The fiber product $\mathscr{X} \times_S\mathscr{Y}$ represents maps to $\mathscr{X}$ and $\mathscr{Y}$ which are equal with the compositions $S$, that is, the pseudofunctor of pairs

$$ \left\{\begin{CD} P @>{g}>> X \\ @VVV \\ U\end{CD}, \begin{CD} Q @>{h}>> Y \\ @VVV \\ U\end{CD}\right\} $$

such that $g$ is $G$-equivariant, $h$ is $H$-equivariant and everything is compatible over $S$. By the universal property of fiber products, this pair of diagrams is naturally equivalent to the diagram

$$ \begin{CD} P \times_U Q @>{(g,h)}>> X \times_S Y\\ @VVV \\ U \end{CD}. $$

$P \times_U Q \to U$ is a principle $G \times H$ bundle by construction and the map $(g,h)$ is a $G \times H$-equivariant morphism by construction. Therefore, the diagram is an element of $\mathscr{P}(U)$. This defines a fully faithful natural transformation of pseudofunctors $\mathscr{X} \times_S \mathscr{Y} \to \mathscr{P}$.

Now, it remains to show that every object in $\mathscr{P}(U)$ naturally comes from such a pair. That is, we must show that every $G \times H$ principle bundle on $U$ with a $G \times H$ equivariant morphism to $X \times_S Y$ is the product of a $G$-bundle and an $H$-bundle with equivariant morphisms to $X$ and $Y$.

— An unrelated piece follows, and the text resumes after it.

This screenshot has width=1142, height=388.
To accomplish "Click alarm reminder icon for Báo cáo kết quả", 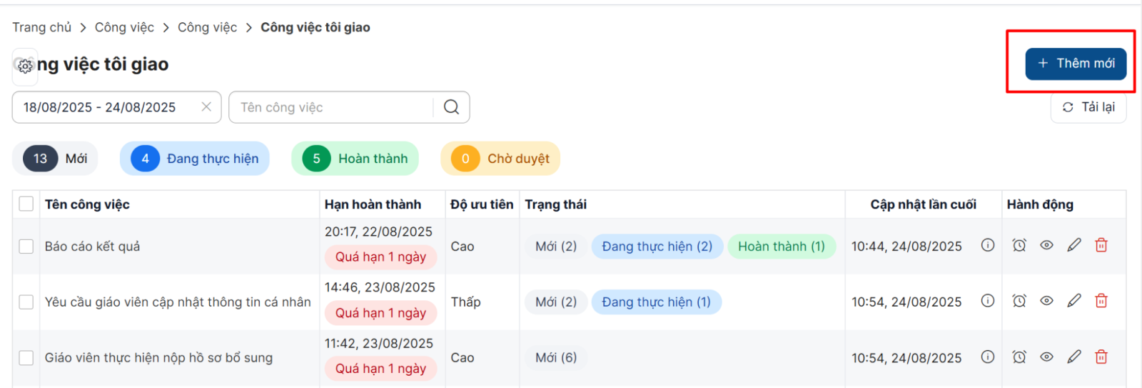I will click(x=1019, y=245).
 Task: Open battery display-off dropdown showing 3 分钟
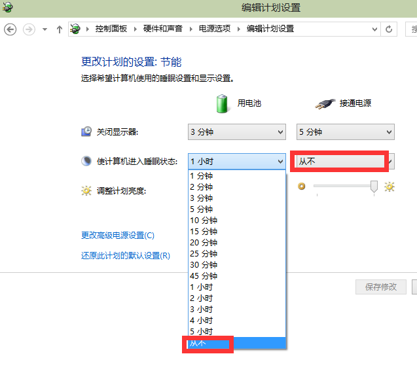coord(236,132)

So suppose we have a diagram

$$ \begin{CD} E @>>> X \times_S Y\\ @VVV \\ U \end{CD} (*) $$

in $\mathscr{P}(U)$. $G$ and $H$ are naturally viewed as normal subgroups of $G \times H$. Then from $E$ we get a $G$-principal bundle $E/H$ and an $H$-principal bundle $E/G$. The $G \times H$ equivariant morphism $E \to X \times_S Y$ induces a $G$ equivariant morphism $E/H \to X$ and an $H$ equivariant morphism $E/G \to Y$. These are all compatible with the morphisms to $S$ from naturality of fiber products. Therefore, we get a pair of elements

$$ \left\{\begin{CD} E/H @>>> X \\ @VVV \\ U\end{CD}, \begin{CD} E/G @>>> Y \\ @VVV \\ U\end{CD}\right\} $$

in $\mathscr{X} \times_S \mathscr{Y}(U)$.

There is a natural morphism of principal bundles $E \to E/H \times_U E/G$ over $U$ compatible with the maps to $X$ and $Y$ by the universal property of fiber products. Since any morphism of principal bundles is an isomorphism (equivalently since $\mathscr{P}$ is a stack so it is fibered in groupoids) then the diagram $(*)$ is naturally isomorphic to

$$ \begin{CD} E/H \times_U E/G @>>> X \times_S Y\\ @VVV \\ U \end{CD}. $$

This gives a natural equivalence of categories between $\mathscr{X} \times_S \mathscr{Y}(U)$ and $\mathscr{P}(U)$. Therefore, we get an isomorphism of stacks $\mathscr{X} \times_S \mathscr{Y} \cong \mathscr{P}$ over $S$.